__Aim__. Can you reproduce the material below with every instance of "GUI agent" replaced by "interface assistant" and nothing else changed?

=== Extracted entries ===

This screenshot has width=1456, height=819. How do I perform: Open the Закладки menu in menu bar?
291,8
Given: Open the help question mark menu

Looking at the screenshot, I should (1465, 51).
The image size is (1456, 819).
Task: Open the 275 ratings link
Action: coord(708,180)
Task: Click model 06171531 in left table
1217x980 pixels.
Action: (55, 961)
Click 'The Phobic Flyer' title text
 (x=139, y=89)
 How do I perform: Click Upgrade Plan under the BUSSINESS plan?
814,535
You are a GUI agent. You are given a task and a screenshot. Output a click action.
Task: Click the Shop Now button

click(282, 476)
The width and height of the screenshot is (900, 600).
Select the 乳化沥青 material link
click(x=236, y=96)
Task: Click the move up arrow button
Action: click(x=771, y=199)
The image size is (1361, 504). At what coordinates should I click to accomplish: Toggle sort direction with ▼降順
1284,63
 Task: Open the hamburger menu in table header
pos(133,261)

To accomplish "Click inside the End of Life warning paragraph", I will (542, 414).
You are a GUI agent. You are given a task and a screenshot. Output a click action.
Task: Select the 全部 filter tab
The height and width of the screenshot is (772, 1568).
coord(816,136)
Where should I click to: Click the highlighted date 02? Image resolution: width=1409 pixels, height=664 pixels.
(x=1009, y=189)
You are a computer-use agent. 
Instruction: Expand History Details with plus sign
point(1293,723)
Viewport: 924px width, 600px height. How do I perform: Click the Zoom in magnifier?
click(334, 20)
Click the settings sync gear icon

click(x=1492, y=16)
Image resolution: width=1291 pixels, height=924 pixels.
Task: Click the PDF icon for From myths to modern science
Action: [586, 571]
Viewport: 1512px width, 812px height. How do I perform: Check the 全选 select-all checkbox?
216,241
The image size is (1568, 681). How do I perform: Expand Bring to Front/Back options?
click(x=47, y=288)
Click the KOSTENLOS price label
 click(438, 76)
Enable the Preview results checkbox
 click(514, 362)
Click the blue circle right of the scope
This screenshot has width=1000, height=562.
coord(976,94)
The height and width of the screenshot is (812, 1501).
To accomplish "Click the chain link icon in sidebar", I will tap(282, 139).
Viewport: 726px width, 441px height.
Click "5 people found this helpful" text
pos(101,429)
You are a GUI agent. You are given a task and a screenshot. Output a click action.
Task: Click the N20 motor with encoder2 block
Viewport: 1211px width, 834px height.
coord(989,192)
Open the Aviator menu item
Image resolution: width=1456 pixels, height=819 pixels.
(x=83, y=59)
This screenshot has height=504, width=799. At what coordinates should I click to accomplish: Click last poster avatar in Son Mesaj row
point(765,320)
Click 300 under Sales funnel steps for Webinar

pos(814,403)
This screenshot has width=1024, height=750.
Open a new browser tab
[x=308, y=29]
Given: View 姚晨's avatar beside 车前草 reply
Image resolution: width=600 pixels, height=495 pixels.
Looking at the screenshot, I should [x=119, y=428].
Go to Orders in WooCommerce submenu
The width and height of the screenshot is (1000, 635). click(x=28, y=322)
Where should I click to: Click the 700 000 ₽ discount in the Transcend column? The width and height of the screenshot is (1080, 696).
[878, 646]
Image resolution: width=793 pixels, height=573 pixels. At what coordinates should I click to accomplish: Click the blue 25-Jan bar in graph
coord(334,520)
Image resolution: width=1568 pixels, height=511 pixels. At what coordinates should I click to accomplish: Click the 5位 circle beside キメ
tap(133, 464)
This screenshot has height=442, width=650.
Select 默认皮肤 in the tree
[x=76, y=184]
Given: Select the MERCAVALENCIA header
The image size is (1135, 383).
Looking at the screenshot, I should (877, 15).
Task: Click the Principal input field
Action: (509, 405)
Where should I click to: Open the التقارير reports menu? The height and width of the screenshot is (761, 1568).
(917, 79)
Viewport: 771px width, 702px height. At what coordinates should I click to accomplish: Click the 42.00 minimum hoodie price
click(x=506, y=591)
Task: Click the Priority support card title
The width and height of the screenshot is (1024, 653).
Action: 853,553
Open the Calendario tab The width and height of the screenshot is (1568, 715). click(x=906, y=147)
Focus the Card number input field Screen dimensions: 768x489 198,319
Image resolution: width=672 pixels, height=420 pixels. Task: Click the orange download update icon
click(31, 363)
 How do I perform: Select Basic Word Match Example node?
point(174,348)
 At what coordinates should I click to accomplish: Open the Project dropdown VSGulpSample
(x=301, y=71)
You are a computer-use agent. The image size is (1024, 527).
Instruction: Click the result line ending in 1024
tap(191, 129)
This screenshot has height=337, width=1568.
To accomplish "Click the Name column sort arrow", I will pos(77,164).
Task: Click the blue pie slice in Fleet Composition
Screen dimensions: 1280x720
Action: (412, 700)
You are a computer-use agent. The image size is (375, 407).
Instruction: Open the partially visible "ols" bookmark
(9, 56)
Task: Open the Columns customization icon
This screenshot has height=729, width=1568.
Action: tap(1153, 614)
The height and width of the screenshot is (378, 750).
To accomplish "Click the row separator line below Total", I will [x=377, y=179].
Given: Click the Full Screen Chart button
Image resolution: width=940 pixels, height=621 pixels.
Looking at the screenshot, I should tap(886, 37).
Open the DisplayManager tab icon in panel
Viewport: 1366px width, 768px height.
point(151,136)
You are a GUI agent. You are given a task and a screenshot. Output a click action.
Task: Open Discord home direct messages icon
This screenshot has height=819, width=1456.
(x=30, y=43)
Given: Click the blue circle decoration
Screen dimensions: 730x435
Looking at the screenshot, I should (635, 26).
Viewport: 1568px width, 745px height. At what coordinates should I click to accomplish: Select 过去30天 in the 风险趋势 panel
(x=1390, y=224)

===

__Correct output__.
This screenshot has width=1456, height=819. How do I perform: Open the Закладки menu in menu bar?
291,8
Given: Open the help question mark menu

Looking at the screenshot, I should (1465, 51).
The image size is (1456, 819).
Task: Open the 275 ratings link
Action: coord(708,180)
Task: Click model 06171531 in left table
1217x980 pixels.
Action: (55, 961)
Click 'The Phobic Flyer' title text
 (x=139, y=89)
 How do I perform: Click Upgrade Plan under the BUSSINESS plan?
814,535
You are a interface assistant. You are given a task and a screenshot. Output a click action.
Task: Click the Shop Now button

click(282, 476)
The width and height of the screenshot is (900, 600).
Select the 乳化沥青 material link
click(x=236, y=96)
Task: Click the move up arrow button
Action: click(x=771, y=199)
The image size is (1361, 504). At what coordinates should I click to accomplish: Toggle sort direction with ▼降順
1284,63
 Task: Open the hamburger menu in table header
pos(133,261)

To accomplish "Click inside the End of Life warning paragraph", I will (542, 414).
You are a interface assistant. You are given a task and a screenshot. Output a click action.
Task: Select the 全部 filter tab
The height and width of the screenshot is (772, 1568).
coord(816,136)
Where should I click to: Click the highlighted date 02? Image resolution: width=1409 pixels, height=664 pixels.
(x=1009, y=189)
You are a computer-use agent. 
Instruction: Expand History Details with plus sign
point(1293,723)
Viewport: 924px width, 600px height. How do I perform: Click the Zoom in magnifier?
click(334, 20)
Click the settings sync gear icon

click(x=1492, y=16)
Image resolution: width=1291 pixels, height=924 pixels.
Task: Click the PDF icon for From myths to modern science
Action: [586, 571]
Viewport: 1512px width, 812px height. How do I perform: Check the 全选 select-all checkbox?
216,241
The image size is (1568, 681). How do I perform: Expand Bring to Front/Back options?
click(x=47, y=288)
Click the KOSTENLOS price label
 click(438, 76)
Enable the Preview results checkbox
 click(514, 362)
Click the blue circle right of the scope
This screenshot has width=1000, height=562.
coord(976,94)
The height and width of the screenshot is (812, 1501).
To accomplish "Click the chain link icon in sidebar", I will tap(282, 139).
Viewport: 726px width, 441px height.
Click "5 people found this helpful" text
pos(101,429)
You are a interface assistant. You are given a task and a screenshot. Output a click action.
Task: Click the N20 motor with encoder2 block
Viewport: 1211px width, 834px height.
coord(989,192)
Open the Aviator menu item
Image resolution: width=1456 pixels, height=819 pixels.
(x=83, y=59)
This screenshot has height=504, width=799. At what coordinates should I click to accomplish: Click last poster avatar in Son Mesaj row
point(765,320)
Click 300 under Sales funnel steps for Webinar

pos(814,403)
This screenshot has width=1024, height=750.
Open a new browser tab
[x=308, y=29]
Given: View 姚晨's avatar beside 车前草 reply
Image resolution: width=600 pixels, height=495 pixels.
Looking at the screenshot, I should [x=119, y=428].
Go to Orders in WooCommerce submenu
The width and height of the screenshot is (1000, 635). click(x=28, y=322)
Where should I click to: Click the 700 000 ₽ discount in the Transcend column? The width and height of the screenshot is (1080, 696).
[878, 646]
Image resolution: width=793 pixels, height=573 pixels. At what coordinates should I click to accomplish: Click the blue 25-Jan bar in graph
coord(334,520)
Image resolution: width=1568 pixels, height=511 pixels. At what coordinates should I click to accomplish: Click the 5位 circle beside キメ
tap(133, 464)
This screenshot has height=442, width=650.
Select 默认皮肤 in the tree
[x=76, y=184]
Given: Select the MERCAVALENCIA header
The image size is (1135, 383).
Looking at the screenshot, I should (877, 15).
Task: Click the Principal input field
Action: (509, 405)
Where should I click to: Open the التقارير reports menu? The height and width of the screenshot is (761, 1568).
(917, 79)
Viewport: 771px width, 702px height. At what coordinates should I click to accomplish: Click the 42.00 minimum hoodie price
click(x=506, y=591)
Task: Click the Priority support card title
The width and height of the screenshot is (1024, 653).
Action: 853,553
Open the Calendario tab The width and height of the screenshot is (1568, 715). click(x=906, y=147)
Focus the Card number input field Screen dimensions: 768x489 198,319
Image resolution: width=672 pixels, height=420 pixels. Task: Click the orange download update icon
click(31, 363)
 How do I perform: Select Basic Word Match Example node?
point(174,348)
 At what coordinates should I click to accomplish: Open the Project dropdown VSGulpSample
(x=301, y=71)
You are a computer-use agent. The image size is (1024, 527).
Instruction: Click the result line ending in 1024
tap(191, 129)
This screenshot has height=337, width=1568.
To accomplish "Click the Name column sort arrow", I will pos(77,164).
Task: Click the blue pie slice in Fleet Composition
Screen dimensions: 1280x720
Action: (412, 700)
You are a computer-use agent. The image size is (375, 407).
Instruction: Open the partially visible "ols" bookmark
(9, 56)
Task: Open the Columns customization icon
This screenshot has height=729, width=1568.
Action: tap(1153, 614)
The height and width of the screenshot is (378, 750).
To accomplish "Click the row separator line below Total", I will [x=377, y=179].
Given: Click the Full Screen Chart button
Image resolution: width=940 pixels, height=621 pixels.
Looking at the screenshot, I should tap(886, 37).
Open the DisplayManager tab icon in panel
Viewport: 1366px width, 768px height.
point(151,136)
You are a interface assistant. You are given a task and a screenshot. Output a click action.
Task: Open Discord home direct messages icon
This screenshot has height=819, width=1456.
(x=30, y=43)
Given: Click the blue circle decoration
Screen dimensions: 730x435
Looking at the screenshot, I should (635, 26).
Viewport: 1568px width, 745px height. At what coordinates should I click to accomplish: Select 过去30天 in the 风险趋势 panel
(x=1390, y=224)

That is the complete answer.